(Saved data entries)
==============================

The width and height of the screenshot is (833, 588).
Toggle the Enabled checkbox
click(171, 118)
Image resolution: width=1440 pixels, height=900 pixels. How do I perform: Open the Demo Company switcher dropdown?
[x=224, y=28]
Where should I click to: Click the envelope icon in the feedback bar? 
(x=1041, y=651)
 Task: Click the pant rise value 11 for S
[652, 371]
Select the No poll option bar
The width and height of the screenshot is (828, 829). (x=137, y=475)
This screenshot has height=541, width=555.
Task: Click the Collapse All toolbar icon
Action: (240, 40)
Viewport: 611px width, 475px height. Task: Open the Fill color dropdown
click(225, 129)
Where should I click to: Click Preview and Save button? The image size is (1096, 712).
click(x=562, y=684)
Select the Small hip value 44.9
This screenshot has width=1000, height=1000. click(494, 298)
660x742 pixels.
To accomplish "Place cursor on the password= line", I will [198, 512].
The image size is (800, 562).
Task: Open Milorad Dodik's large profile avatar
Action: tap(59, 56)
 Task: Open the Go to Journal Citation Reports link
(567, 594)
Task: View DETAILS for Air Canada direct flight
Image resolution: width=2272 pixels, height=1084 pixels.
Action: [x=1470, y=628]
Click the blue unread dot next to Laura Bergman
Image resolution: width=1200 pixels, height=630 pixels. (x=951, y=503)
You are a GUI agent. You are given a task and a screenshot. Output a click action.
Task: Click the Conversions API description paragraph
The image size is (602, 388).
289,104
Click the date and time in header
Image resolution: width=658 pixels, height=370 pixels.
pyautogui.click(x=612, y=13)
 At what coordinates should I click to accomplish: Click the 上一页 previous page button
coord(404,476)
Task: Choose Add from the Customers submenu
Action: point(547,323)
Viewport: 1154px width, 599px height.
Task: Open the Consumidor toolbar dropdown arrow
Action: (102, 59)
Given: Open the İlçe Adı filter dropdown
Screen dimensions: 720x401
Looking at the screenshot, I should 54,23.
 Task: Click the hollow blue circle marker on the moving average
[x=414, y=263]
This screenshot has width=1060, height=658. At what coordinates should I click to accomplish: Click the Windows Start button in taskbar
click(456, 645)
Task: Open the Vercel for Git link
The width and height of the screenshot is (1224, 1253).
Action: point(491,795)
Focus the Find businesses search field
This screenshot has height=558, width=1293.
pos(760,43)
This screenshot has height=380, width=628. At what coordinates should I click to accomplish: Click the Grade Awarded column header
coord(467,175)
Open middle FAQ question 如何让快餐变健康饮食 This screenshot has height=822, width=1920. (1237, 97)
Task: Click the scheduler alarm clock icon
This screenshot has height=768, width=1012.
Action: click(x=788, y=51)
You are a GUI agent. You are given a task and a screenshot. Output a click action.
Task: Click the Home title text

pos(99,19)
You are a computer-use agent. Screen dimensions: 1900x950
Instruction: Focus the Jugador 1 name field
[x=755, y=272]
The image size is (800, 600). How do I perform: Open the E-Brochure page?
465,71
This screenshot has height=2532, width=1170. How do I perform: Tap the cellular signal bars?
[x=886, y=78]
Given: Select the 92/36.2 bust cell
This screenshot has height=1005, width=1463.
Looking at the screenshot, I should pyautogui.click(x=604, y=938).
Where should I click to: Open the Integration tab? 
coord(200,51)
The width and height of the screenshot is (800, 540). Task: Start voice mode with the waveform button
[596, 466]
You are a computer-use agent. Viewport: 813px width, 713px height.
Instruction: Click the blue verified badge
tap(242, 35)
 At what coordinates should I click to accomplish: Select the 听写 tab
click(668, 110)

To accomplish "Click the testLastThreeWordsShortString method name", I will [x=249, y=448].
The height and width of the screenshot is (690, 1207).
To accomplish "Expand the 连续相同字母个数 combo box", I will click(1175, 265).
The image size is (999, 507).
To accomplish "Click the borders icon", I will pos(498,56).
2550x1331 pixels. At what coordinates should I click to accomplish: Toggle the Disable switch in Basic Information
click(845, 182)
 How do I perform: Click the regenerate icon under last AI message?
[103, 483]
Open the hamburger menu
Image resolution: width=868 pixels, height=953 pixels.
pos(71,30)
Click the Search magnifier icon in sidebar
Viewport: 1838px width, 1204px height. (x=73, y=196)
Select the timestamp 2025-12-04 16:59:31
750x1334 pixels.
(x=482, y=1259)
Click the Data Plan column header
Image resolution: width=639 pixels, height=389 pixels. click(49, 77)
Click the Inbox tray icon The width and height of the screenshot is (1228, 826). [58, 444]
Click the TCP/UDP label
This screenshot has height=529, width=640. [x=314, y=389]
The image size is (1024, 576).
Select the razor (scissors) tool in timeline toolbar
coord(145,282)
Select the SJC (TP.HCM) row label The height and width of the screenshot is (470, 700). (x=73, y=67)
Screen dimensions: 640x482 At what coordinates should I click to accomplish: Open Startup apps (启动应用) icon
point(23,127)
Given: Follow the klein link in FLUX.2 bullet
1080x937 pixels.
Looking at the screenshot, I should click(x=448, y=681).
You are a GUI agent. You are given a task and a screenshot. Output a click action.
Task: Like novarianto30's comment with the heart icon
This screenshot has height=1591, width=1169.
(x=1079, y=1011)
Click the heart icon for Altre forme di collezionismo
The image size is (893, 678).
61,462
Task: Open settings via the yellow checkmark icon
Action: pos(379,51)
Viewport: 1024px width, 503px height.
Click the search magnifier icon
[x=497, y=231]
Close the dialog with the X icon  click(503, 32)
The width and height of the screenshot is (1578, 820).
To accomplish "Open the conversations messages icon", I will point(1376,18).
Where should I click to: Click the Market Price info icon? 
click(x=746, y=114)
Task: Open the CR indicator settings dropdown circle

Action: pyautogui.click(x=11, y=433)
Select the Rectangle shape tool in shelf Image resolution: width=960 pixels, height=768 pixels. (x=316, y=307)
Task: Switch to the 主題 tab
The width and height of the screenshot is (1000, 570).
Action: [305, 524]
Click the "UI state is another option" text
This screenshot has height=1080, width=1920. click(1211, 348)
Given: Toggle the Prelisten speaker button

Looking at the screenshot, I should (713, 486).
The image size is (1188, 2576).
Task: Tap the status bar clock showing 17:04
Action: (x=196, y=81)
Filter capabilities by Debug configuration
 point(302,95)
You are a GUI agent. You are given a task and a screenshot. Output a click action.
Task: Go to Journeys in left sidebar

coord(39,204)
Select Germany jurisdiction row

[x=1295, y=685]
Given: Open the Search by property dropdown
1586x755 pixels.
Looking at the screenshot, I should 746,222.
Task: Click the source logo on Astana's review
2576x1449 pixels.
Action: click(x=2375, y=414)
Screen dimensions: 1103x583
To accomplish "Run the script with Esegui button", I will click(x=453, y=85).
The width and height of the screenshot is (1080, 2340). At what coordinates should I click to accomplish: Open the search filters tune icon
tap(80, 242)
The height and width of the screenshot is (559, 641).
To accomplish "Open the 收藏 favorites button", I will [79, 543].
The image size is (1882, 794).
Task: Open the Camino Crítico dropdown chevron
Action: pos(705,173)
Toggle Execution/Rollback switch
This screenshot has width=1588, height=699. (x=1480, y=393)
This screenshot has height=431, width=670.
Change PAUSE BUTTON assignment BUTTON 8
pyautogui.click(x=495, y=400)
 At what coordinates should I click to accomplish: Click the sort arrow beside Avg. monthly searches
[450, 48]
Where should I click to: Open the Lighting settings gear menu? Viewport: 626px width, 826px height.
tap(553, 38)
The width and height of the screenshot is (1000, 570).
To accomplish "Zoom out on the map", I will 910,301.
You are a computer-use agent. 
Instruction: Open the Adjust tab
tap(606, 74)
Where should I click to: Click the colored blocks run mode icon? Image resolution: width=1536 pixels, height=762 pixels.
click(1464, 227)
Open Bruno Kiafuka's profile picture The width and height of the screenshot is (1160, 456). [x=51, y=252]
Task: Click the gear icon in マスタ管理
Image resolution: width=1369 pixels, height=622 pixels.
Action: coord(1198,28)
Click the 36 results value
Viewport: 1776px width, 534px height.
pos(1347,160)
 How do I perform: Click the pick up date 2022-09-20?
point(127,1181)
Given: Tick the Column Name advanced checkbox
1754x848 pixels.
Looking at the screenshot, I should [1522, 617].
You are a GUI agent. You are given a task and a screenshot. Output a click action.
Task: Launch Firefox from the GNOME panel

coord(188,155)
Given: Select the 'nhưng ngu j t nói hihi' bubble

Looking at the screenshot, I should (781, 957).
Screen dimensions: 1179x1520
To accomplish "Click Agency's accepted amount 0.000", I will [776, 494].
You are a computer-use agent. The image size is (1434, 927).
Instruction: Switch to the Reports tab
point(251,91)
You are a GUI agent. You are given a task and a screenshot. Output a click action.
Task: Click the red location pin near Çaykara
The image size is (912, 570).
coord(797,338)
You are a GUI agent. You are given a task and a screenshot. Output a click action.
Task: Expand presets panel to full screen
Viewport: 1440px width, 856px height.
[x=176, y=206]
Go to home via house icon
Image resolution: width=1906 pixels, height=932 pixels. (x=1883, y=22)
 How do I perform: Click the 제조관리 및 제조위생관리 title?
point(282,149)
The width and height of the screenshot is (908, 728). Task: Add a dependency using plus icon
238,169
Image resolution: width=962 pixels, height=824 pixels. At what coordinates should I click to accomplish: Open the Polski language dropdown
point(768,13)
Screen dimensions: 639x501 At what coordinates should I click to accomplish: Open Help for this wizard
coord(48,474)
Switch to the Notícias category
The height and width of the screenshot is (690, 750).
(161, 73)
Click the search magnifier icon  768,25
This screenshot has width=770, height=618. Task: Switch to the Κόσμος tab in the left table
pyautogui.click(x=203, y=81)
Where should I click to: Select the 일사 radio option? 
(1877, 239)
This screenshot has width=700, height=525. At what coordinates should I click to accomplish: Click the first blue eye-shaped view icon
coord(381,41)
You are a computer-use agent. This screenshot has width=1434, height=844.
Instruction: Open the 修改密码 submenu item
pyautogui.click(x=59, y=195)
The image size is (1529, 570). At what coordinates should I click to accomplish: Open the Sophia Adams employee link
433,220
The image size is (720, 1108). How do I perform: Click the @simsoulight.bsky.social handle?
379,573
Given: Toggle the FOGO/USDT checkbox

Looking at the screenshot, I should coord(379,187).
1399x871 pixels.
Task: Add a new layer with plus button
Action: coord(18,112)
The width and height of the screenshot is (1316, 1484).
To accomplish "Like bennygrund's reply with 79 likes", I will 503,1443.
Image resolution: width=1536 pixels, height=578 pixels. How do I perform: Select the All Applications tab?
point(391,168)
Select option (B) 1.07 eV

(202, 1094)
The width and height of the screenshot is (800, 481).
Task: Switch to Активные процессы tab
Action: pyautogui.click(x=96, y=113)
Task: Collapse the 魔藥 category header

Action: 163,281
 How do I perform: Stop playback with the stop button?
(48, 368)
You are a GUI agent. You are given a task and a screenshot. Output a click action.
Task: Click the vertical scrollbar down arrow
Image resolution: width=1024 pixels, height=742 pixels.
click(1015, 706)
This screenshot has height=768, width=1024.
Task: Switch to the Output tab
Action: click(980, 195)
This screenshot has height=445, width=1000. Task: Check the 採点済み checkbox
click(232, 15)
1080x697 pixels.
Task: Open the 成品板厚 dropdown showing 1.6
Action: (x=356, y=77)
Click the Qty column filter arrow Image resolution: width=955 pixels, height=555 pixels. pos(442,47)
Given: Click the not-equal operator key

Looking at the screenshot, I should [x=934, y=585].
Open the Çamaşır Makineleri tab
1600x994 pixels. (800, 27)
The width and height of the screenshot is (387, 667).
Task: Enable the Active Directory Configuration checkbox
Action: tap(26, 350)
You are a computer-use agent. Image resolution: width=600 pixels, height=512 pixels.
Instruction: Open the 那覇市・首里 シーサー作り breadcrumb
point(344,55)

==============================

* **How to complete this task**
Pick out, from the lines above, every one that contains the string "Expand".

* **Completed exercise**
To accomplish "Expand the 连续相同字母个数 combo box", I will click(1175, 265).
Task: Expand presets panel to full screen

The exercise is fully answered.